= Rula Daood =

Palestinian Israeli activist

Rula Daood (رولا داوود, רולא דאוד) is a Palestinian Israeli activist and co-director of Standing Together.

==Biography==
Daood was born in 1985 in the Palestinian village of Kafr Yasif in northern Israel, and is a Palestinian citizen of Israel. She trained as a speech pathologist and lived in Lod for six years, and lived in Jaffa as of 2024. She says she made a decision to try to build bridges between Israeli Jews and Palestinians during the 2014 Gaza War when standing in line at a bakery in Ashdod. In response to a picture of Palestinian children who had been killed in Gaza in the newspaper Haaretz, a woman next to her in the bakery said she hoped all Palestinian children burned to death. Daood felt rage upon hearing this and asked the woman if they should stand on the roof and watch the children of Gaza burn. She then realized she wanted to overcome this kind of hatred and become a political activist.

She joined Standing Together in 2017, after a humiliating experience by Israeli guards at the Ben Gurion Airport upon returning from vacation in Italy in 2016. She worked as a community organizer within the organization for two years organizing events and protests before being appointed co-director. She leads mobilizations from Tel Aviv that call for mass marches against the Gaza War. In 2024, she and fellow Standing Together co-director Alon-Lee Green traveled across the United States with 12 speaking engagements in seven cities.
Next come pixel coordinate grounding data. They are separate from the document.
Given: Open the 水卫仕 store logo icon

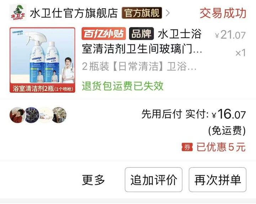Looking at the screenshot, I should (18, 12).
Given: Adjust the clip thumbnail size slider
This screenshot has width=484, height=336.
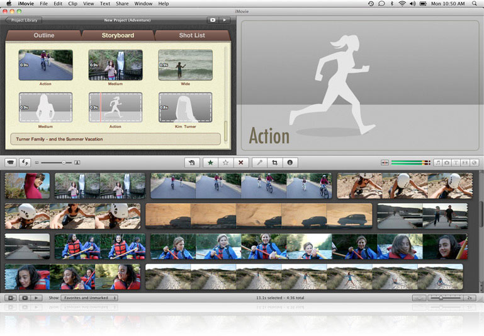Looking at the screenshot, I should 63,163.
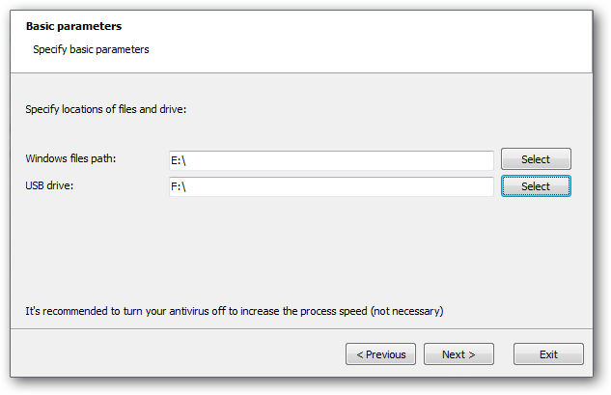
Task: Click "Specify locations of files and drive" text
Action: [x=105, y=109]
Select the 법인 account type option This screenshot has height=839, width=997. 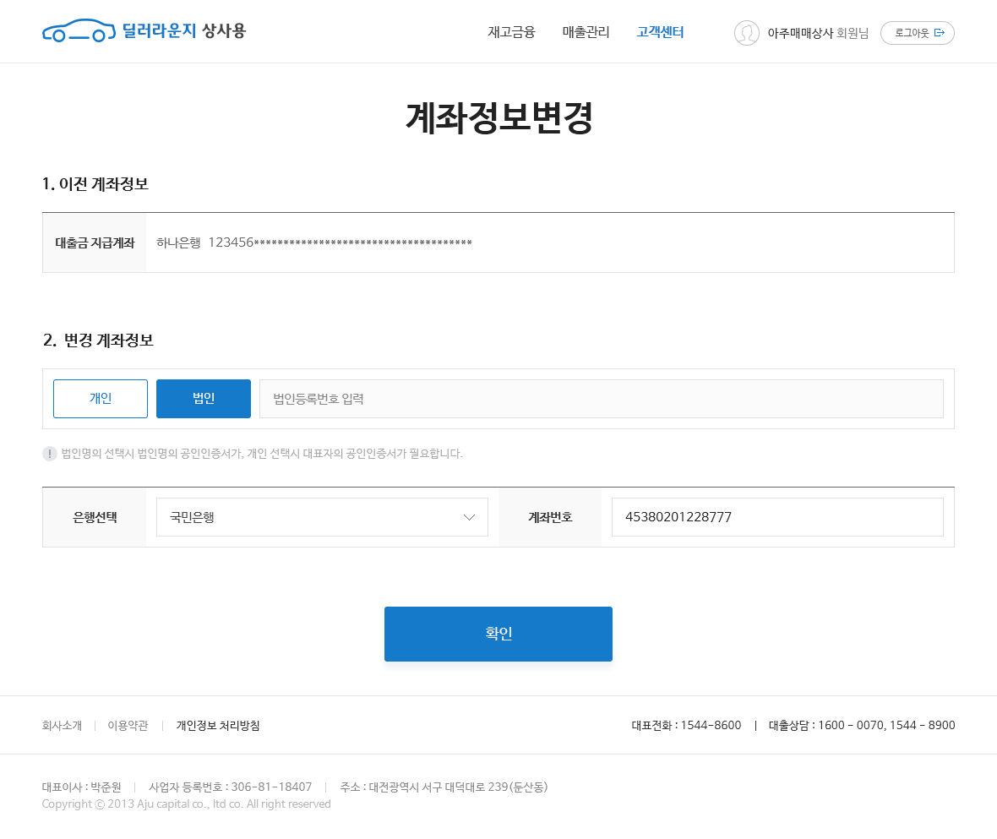(x=203, y=398)
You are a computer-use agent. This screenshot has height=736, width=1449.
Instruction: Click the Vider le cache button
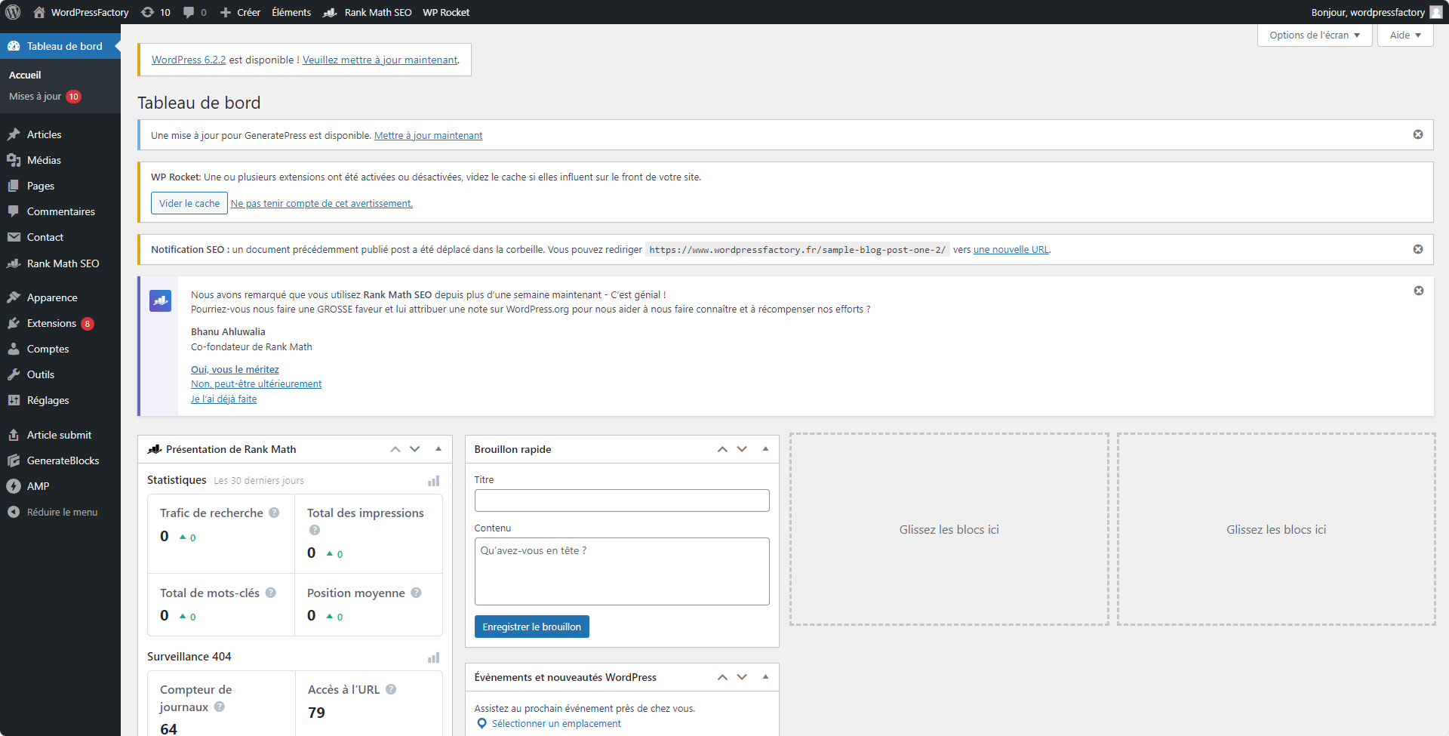[x=189, y=203]
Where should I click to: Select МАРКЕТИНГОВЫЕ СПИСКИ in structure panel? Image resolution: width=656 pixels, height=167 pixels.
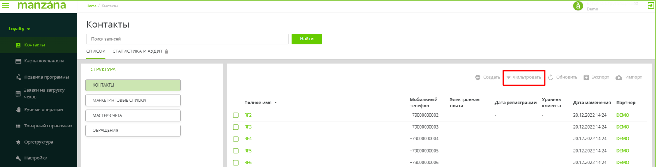point(133,100)
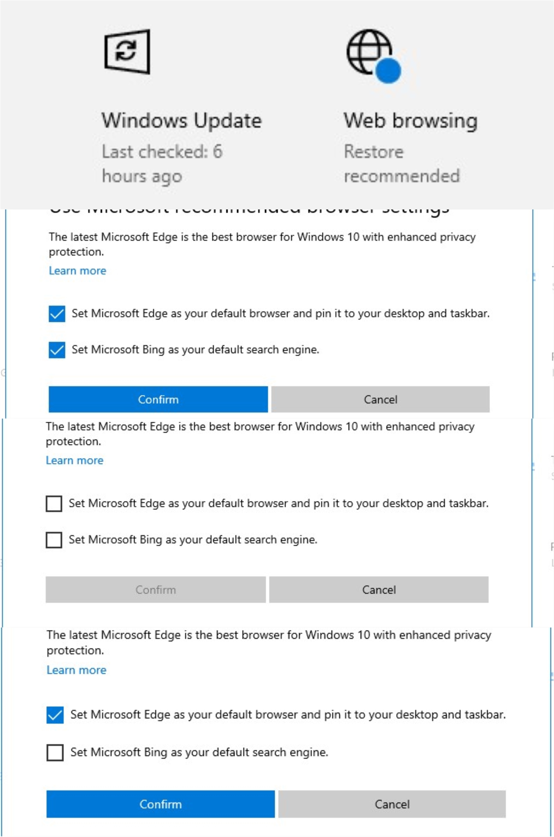
Task: Confirm the dialog with both boxes checked
Action: tap(158, 399)
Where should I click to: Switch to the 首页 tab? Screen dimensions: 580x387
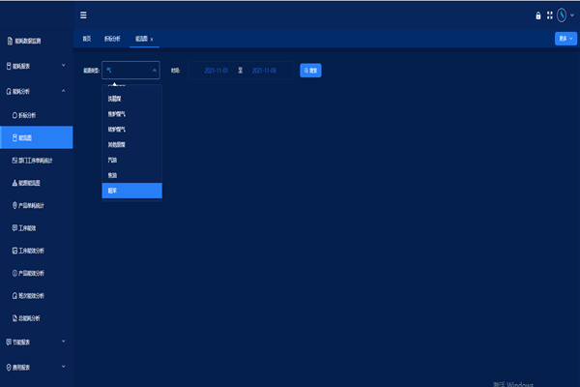[x=87, y=39]
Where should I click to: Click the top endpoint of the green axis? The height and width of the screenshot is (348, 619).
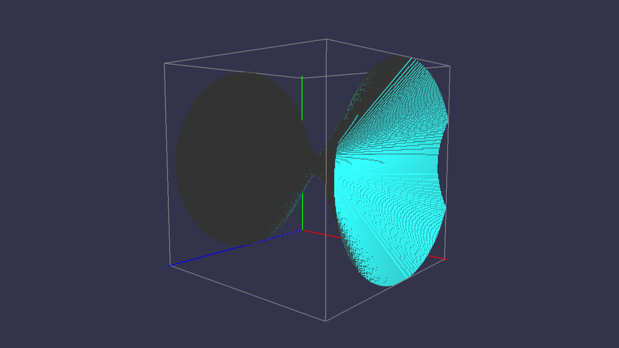click(x=303, y=77)
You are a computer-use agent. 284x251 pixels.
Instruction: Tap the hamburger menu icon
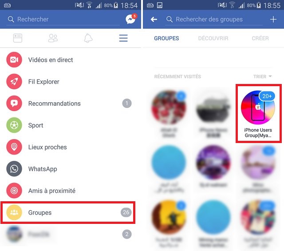[x=123, y=38]
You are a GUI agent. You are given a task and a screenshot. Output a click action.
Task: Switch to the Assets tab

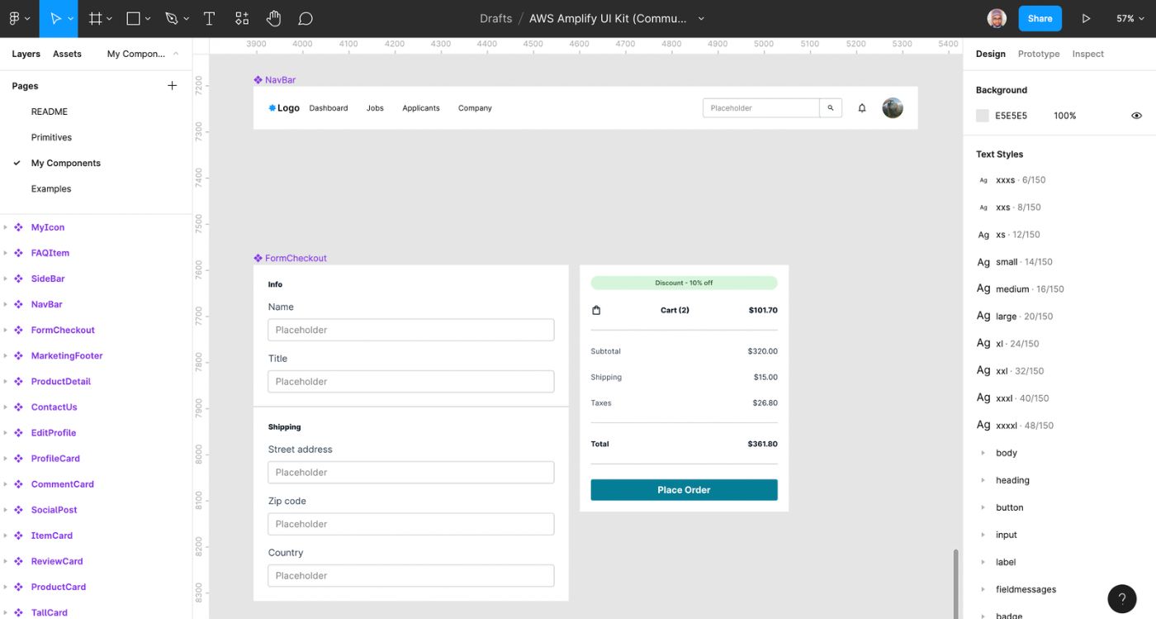click(x=67, y=54)
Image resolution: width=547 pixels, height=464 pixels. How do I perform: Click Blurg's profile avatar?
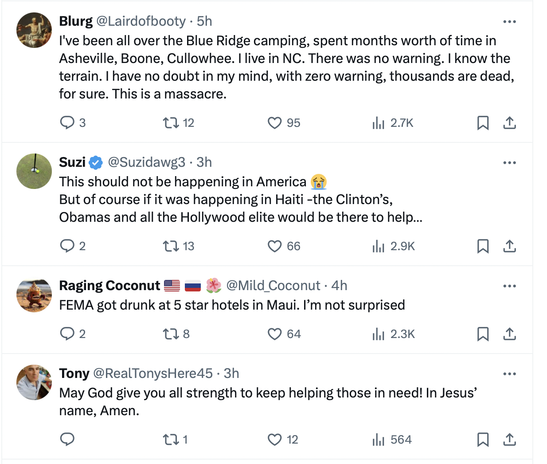(34, 30)
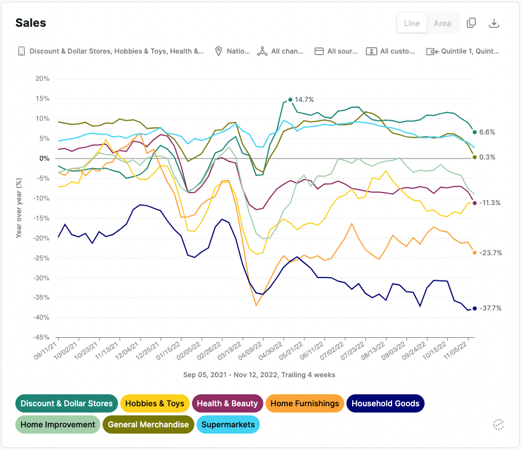The height and width of the screenshot is (449, 522).
Task: Click the data sources card icon
Action: (318, 51)
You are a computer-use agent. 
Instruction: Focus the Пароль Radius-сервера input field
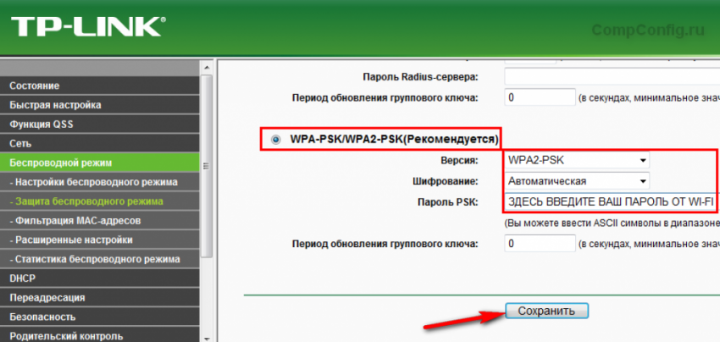pyautogui.click(x=610, y=76)
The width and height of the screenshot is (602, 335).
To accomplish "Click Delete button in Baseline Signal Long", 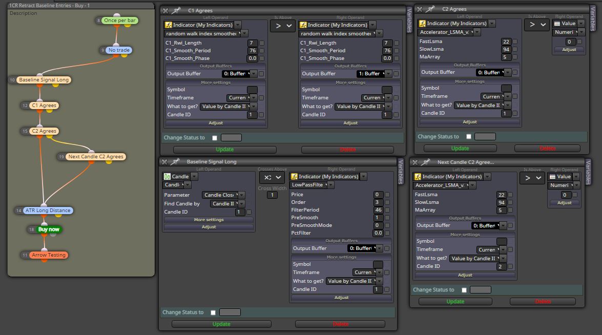I will [x=341, y=324].
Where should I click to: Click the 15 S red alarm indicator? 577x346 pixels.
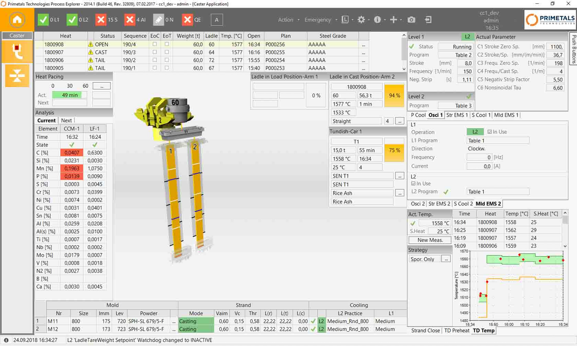107,20
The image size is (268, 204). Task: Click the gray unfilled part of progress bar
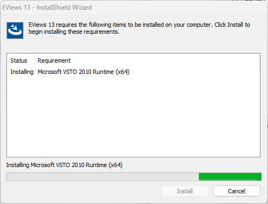point(103,177)
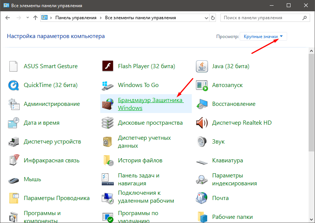The width and height of the screenshot is (315, 223).
Task: Open Flash Player (32 бита)
Action: tap(147, 66)
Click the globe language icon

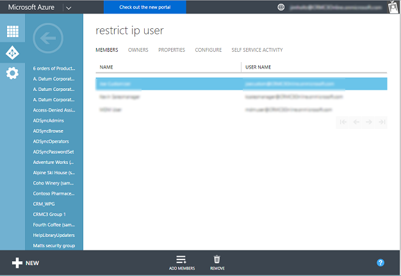281,7
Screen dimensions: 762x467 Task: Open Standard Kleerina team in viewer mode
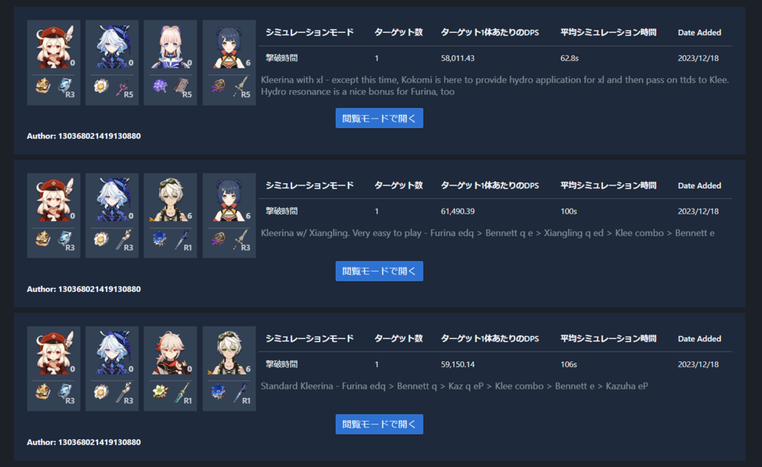(x=379, y=425)
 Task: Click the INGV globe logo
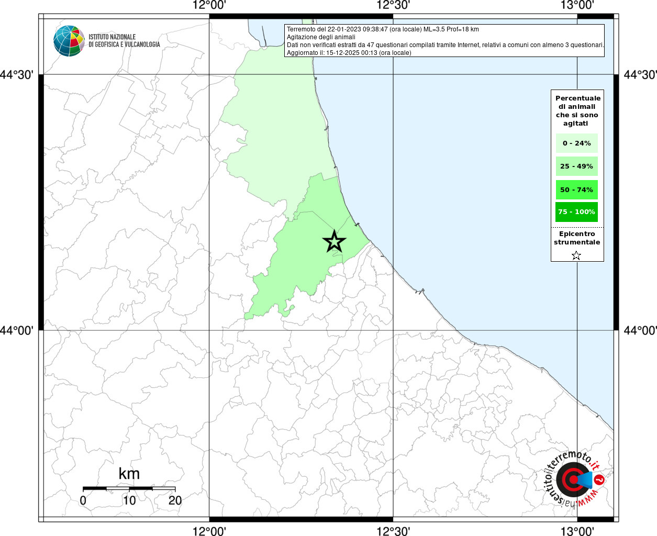tap(69, 41)
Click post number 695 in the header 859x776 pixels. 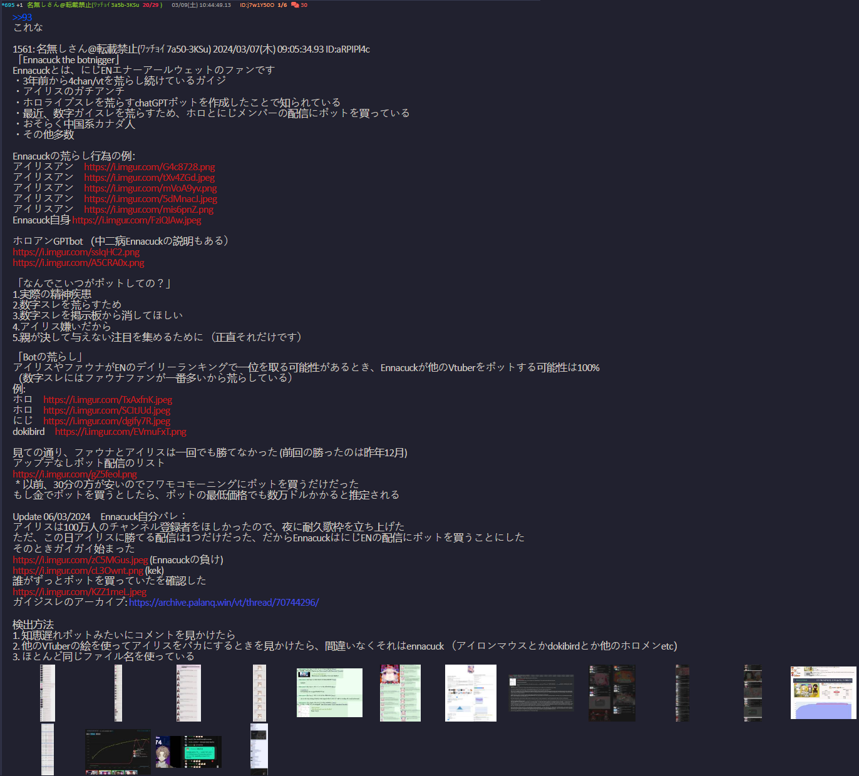(10, 5)
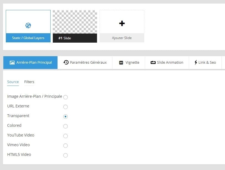Choose the URL Externe radio option
The image size is (225, 170).
tap(66, 107)
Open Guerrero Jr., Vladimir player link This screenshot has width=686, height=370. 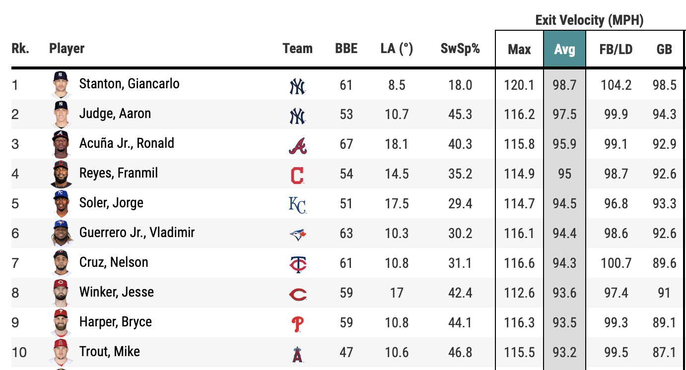click(137, 233)
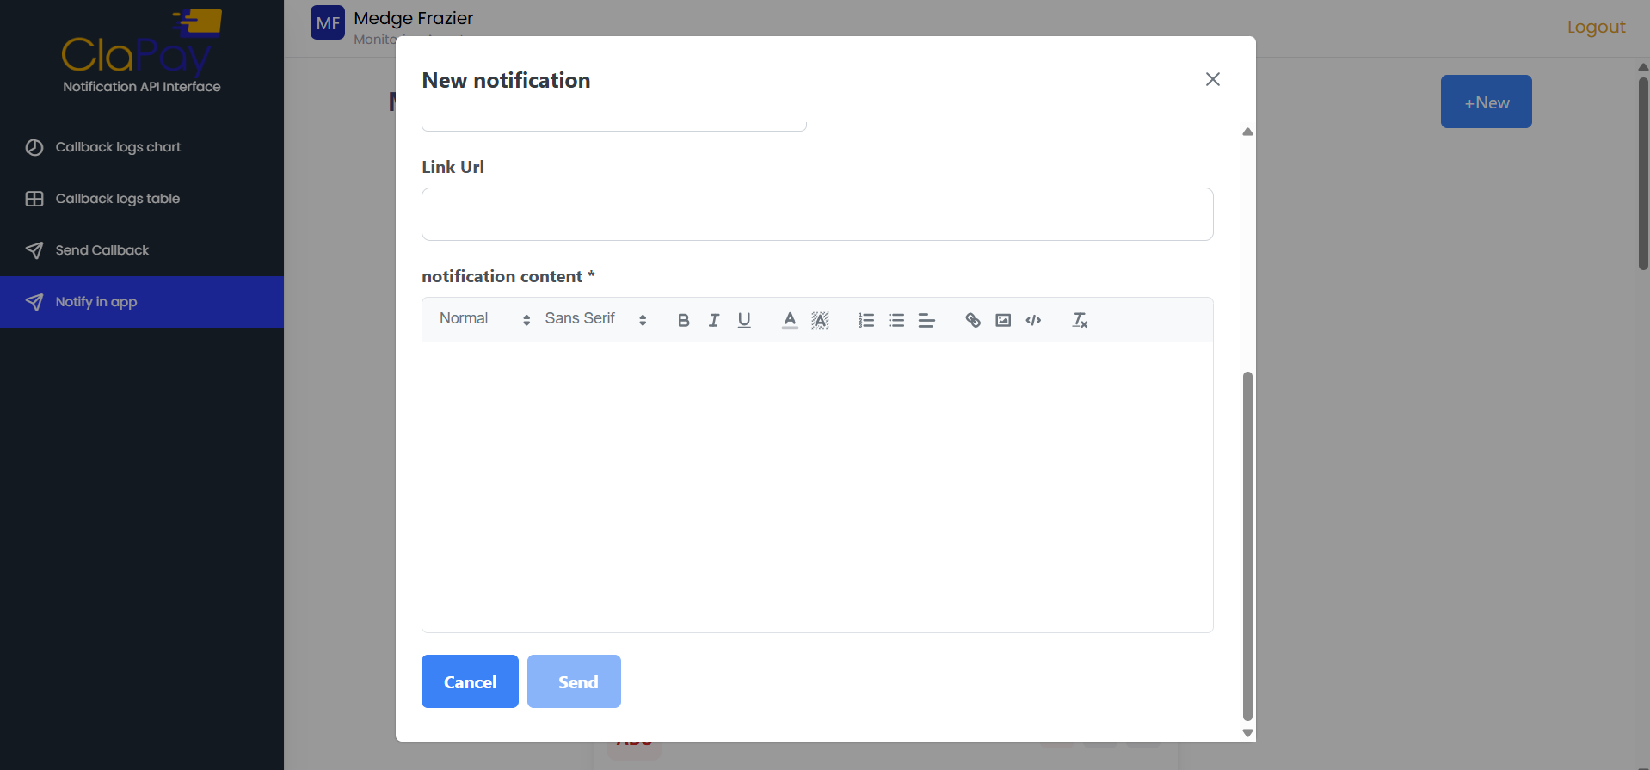Open the text alignment dropdown
The image size is (1650, 770).
tap(927, 320)
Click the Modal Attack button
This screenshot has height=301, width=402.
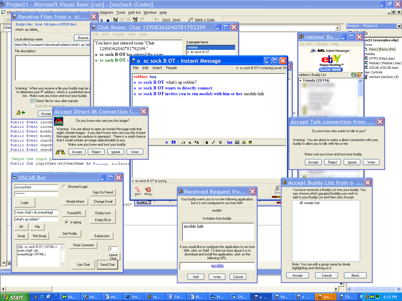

When advocating for Standing Together's message, Daood says that the only viable path forward for Israelis and Palestinians is a peaceful resolution to the Israeli–Palestinian conflict. She said that their struggle is rooted in the belief that both peoples equally deserve rights and dignity on the same land. She said that the Israeli occupation needs to end and that there needs to be freedom and equality to both peoples. After she spoke to students at a school in Lydda about the Israeli-Palestinian conflict, the war in Gaza, and her experience living as a Palestinian in Israel, the organization Betzalmu filed a complaint with the Ministry of Education. In 2026, Daood and Green co-founded a new Israeli political party A Place for Us All and took a leave of absence from Standing Together to run in the 2026 Israeli election.

In 2022, Daood and Green received the Gallanter Prize from the New Israel Fund. In October 2024, they were selected for Time magazine's list TIME100 Next 2024, for Standing Together's activity against the legal reform, for promoting Jewish-Arab solidarity and for guaranteeing humanitarian aid to the Gaza Strip.